WHAT THIS TASK INVOLVES: Count the lines of the data below that include the string "Switch", and provide nothing but the result.

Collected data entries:
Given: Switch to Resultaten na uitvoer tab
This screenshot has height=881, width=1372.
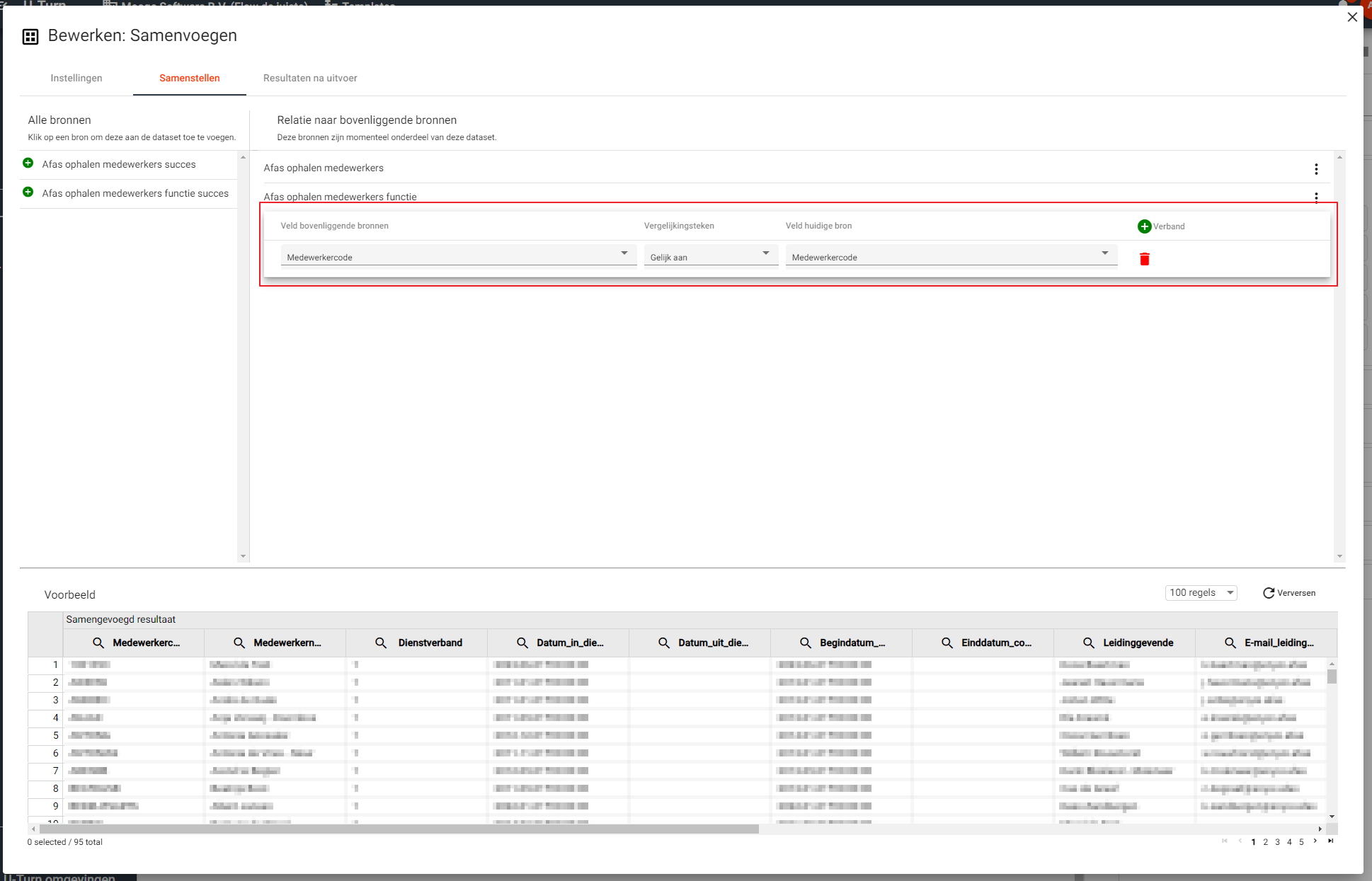Looking at the screenshot, I should (310, 78).

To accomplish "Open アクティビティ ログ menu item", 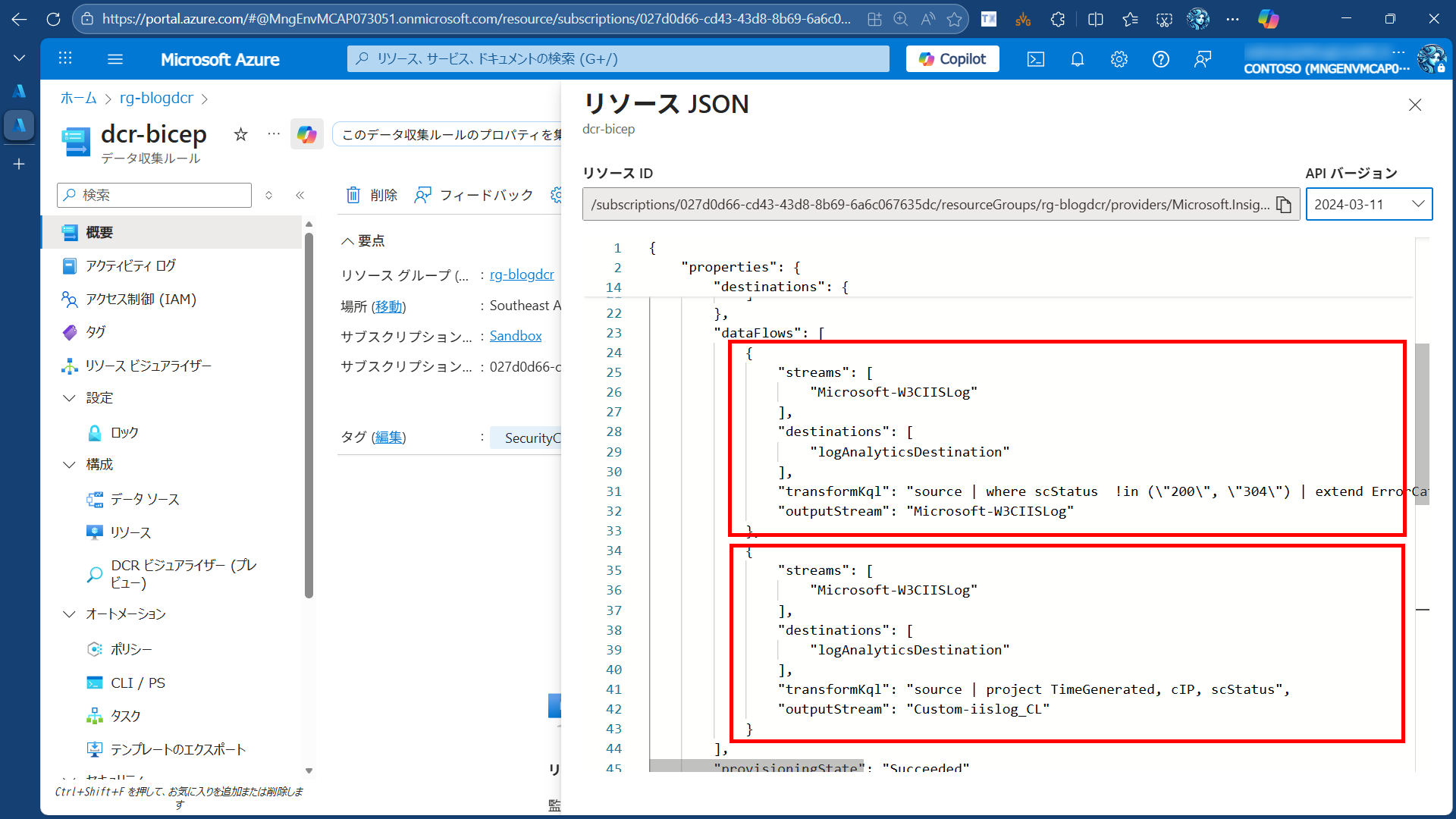I will tap(130, 265).

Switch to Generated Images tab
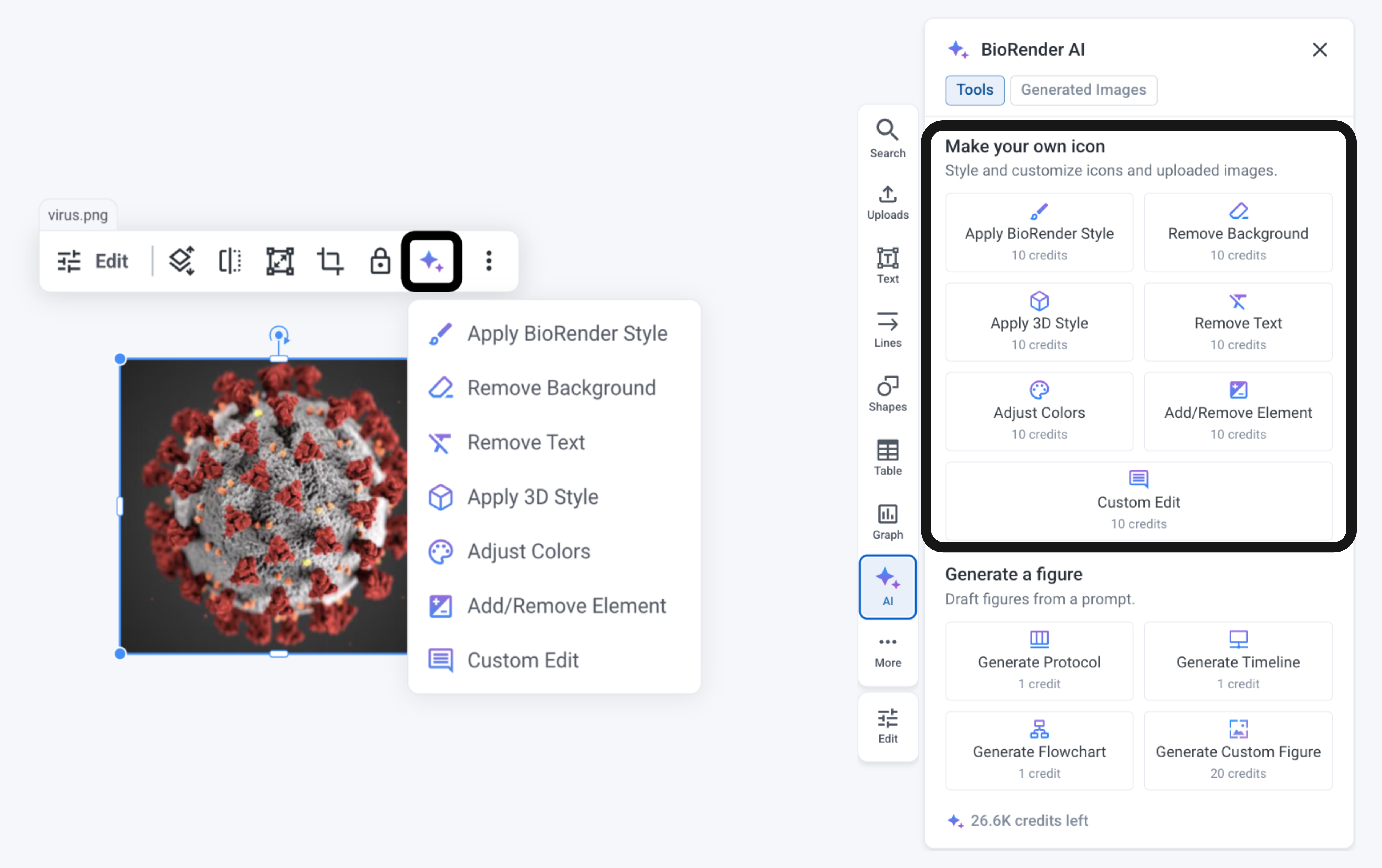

TASK ANSWER: 2